Vaccines recommended immediately after birth:
Following are the first few vaccines given within 12 hours to 2 weeks of the birth of the baby.
OPV (Oral Polio Vaccines)
BCG (Bacillus Calmette–Guérin)
Hepb (Hepatitis B)
Oral Polio Vaccines – OPV:
Polio vaccines are vaccines used to prevent poliomyelitis (polio). There are two types: one that uses inactivated poliovirus and is given by injection (IPV) and other that uses weakened poliovirus and is given by mouth (OPV). The WHO recommends all children be vaccinated against polio. The two vaccines have eliminated polio from most of the world. If we talk about the routine vaccination then, birth dose of OPV usually does not lead to VAPP (vaccine associated paralytic polio).if IPV is unfeasible then 3 doses minimum must be given. But for IPV minimum age is 6 weeks. For IPV 2 doses instead of 3 doses can also be used if primary series started at the 8 weeks and the interval between the doses is kept 8 weeks. No child should leave your facility without immunization, if indicated by the schedule. IPV catch up vaccination schedule is 2 doses at 2 months apart followed by a booster after 6 months of previous date.

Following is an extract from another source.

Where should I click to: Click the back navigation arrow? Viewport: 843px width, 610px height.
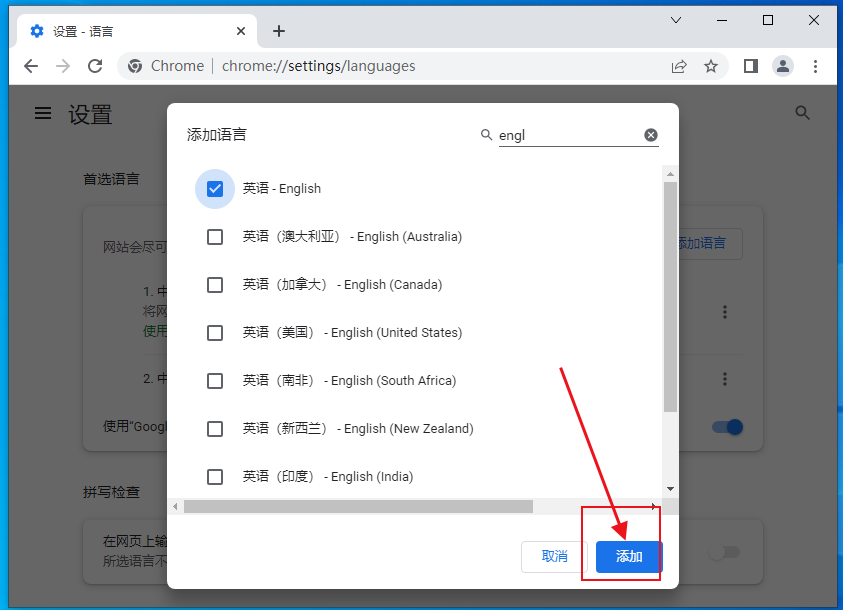[x=30, y=66]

Bacillus Calmette–Guérin – BCG:
Bacillus Calmette – Guérin (BCG) vaccine is a vaccine primarily used against tuberculosis. Places where tuberculosis is common, one dose is recommended in healthy babies as close to the time of birth as possible. Babies with HIV/AIDS should not be vaccinated. In areas where tuberculosis is not common, only babies at high risk are immunized, while suspected cases of tuberculosis are individually tested and treated. BCG vaccine must be given at birth or at first contact. Catch up dose may be given up to 5 years.

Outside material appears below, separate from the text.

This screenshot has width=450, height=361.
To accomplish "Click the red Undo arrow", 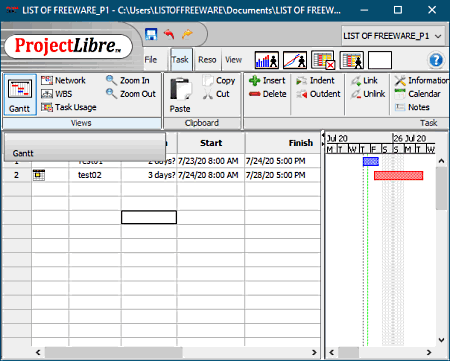I will point(169,34).
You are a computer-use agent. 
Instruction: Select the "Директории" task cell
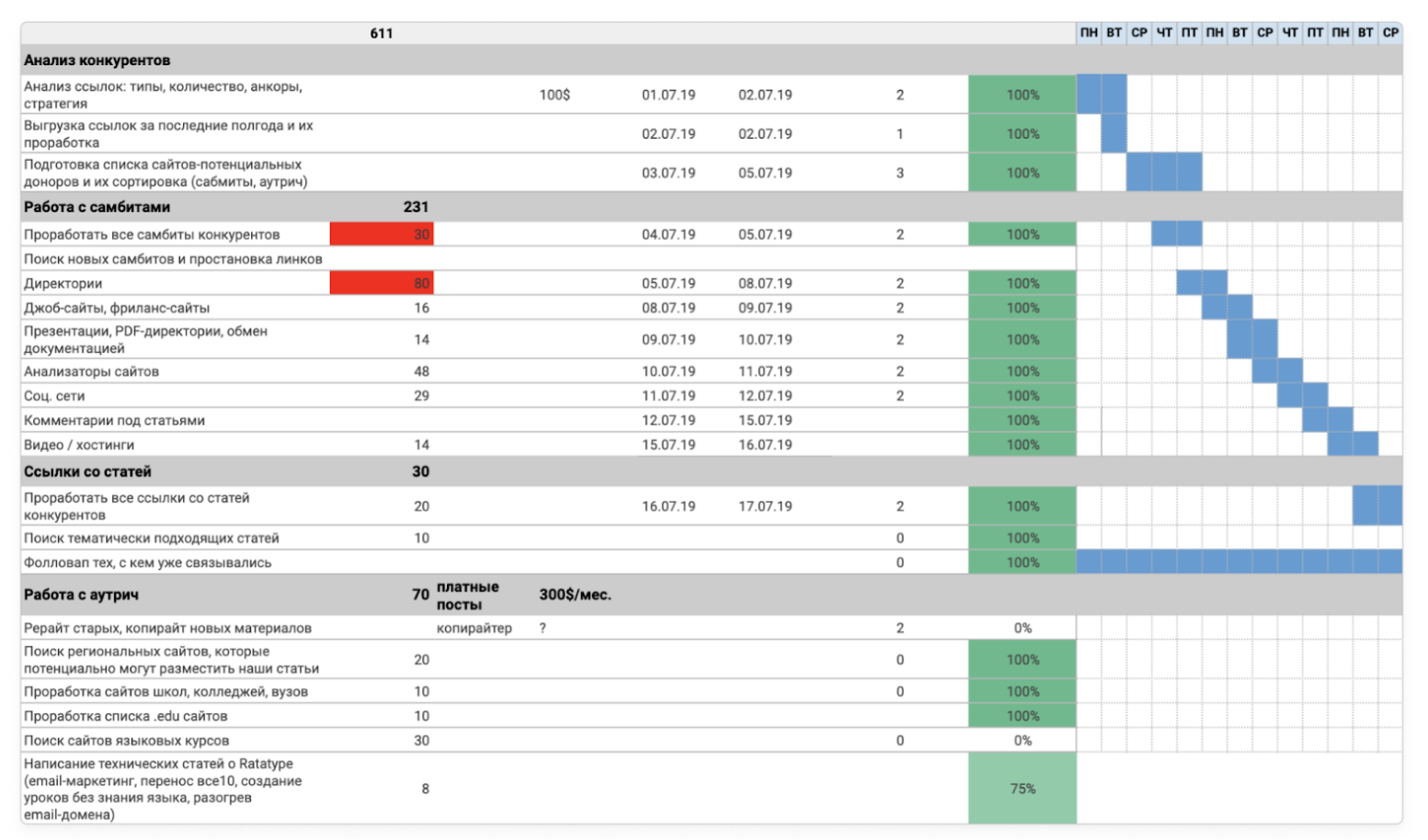tap(63, 284)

Hepatitis B (HepB) Vaccine:
Hepatitis B vaccine is a vaccine that prevents hepatitis B. The first dose is recommended within 24 hours of birth with either two or three more doses given after that. This includes those with poor immune function such as from HIV/AIDS and those born premature.The vaccine is given by injection into a muscle. Monovalent hepB vaccines should be used for doses administered before age 6 of 6 weeks. Administration of a total of 4 doses of HepB Vaccine is permissible when a combination vaccine containing HepB is administered after the birth dose. Infants who did not receive a birth dose should receive 3 doses of HepB containing vaccine starting as soon as feasible. The ideal minimum interval between dose 1 and dose 2 is 4 weeks, and between dose 3 and 4 is 8 weeks. Ideally (3rd or 4th ) dose in the HepB vaccine series should be administered no earlier than age 24 weeks and at least 16 weeks after the first dose, whichever is later. For catch-up vaccination, administer the 3 dose series to those not previously vaccinated.